Trivia: Warum "Naher Osten" im Englischen "Middle East" heißt
1. Die Perspektive macht den Namen
- "Naher Osten" (deutsch) und "Middle East" (englisch) bezeichnen dieselbe Region – aber aus unterschiedlicher Perspektive:
- Deutsch: "Nah" bezieht sich auf Europa (historisch aus mitteleuropäischer Sicht).
- Englisch: "Middle" (Mitte) bezieht sich auf den Standort zwischen "Near East" (z. B. Türkei) und "Far East" (Ostasien) – eine Einteilung, die im 19. Jahrhundert von britischen Kolonialbeamten geprägt wurde.
- Arabisch: Die Region heißt "الشرق الأوسط" (ash-Sharq al-Awsat), was wörtlich "mittlerer Osten" bedeutet – aber aus arabischer Sicht ist sie einfach "der Osten" (al-Mashriq).
2. Warum nicht wörtlich übersetzen?
- Eine wortgetreue Übersetzung ("Middle East" → "Mittlerer Osten") wäre irreführend, weil:
- Der deutsche Begriff "Naher Osten" ist etabliert und umfasst Länder wie Ägypten, Israel, Libanon, Syrien, Irak, Iran, Saudi-Arabien etc.

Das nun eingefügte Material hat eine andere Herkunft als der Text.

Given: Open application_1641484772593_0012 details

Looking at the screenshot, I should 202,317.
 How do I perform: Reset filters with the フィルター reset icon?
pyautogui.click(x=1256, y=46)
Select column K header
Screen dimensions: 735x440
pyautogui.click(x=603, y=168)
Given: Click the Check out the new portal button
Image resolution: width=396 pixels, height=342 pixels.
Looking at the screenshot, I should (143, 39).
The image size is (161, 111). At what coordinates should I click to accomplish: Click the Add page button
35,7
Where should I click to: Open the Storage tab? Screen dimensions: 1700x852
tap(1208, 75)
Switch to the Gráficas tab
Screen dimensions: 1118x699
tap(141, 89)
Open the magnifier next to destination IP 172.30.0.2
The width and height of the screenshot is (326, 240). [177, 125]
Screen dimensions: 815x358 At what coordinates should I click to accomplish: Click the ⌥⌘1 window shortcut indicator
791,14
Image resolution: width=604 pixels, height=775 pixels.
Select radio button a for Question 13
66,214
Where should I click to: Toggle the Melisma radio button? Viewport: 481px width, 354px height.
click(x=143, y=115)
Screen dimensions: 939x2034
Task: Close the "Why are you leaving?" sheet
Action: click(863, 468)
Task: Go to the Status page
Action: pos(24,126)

- "Mittlerer Osten" würde im Deutschen falsche Assoziationen wecken (z. B. zu Zentralasien).
3. Weitere Beispiele für "perspektivische" Bezeichnungen
| Deutscher Begriff | Englische Bezeichnung |
Hintergrund |
|---|---|---|
| Fernost | Far East | Aus europäischer Sicht "fern"; in China heißt es "东亚" (Dōngyà, "Ostasien"). |
| Balkan | The Balkans | Abgeleitet vom türkischen "Balkan" ("bewaldetes Gebirge") – für Südeuropäer ist es einfach "die Halbinsel". |
| Amerika | America | Benannt nach Amerigo Vespucci, aber in vielen Sprachen (z. B. chinesisch "美国", Měiguó) heißt die USA schlicht "schönes Land". |
| Indien | India | Der Name stammt vom Fluss Indus (altgriechisch Indós). Auf Hindi: "भारत" (Bhārat, nach einem mythologischen König). |
| Grönland | Greenland |
Der Name ("grünes Land") stammt von Wikingern (Marketing-Trick!), während die Inuit es "Kalaallit Nunaat" ("Land der Menschen") nennen.
|
| Australien | Australia | Lateinisch für "Südland" – aus europäischer Sicht. Die Aborigines nennen es "Uluru" (für den berühmten Felsen) oder "Turtle Island" (in einigen Traditionen). |
4. Warum das wichtig ist
- Kolonialgeschichte: Viele Bezeichnungen stammen aus der europäischen Kolonialzeit und spiegeln Machtverhältnisse wider.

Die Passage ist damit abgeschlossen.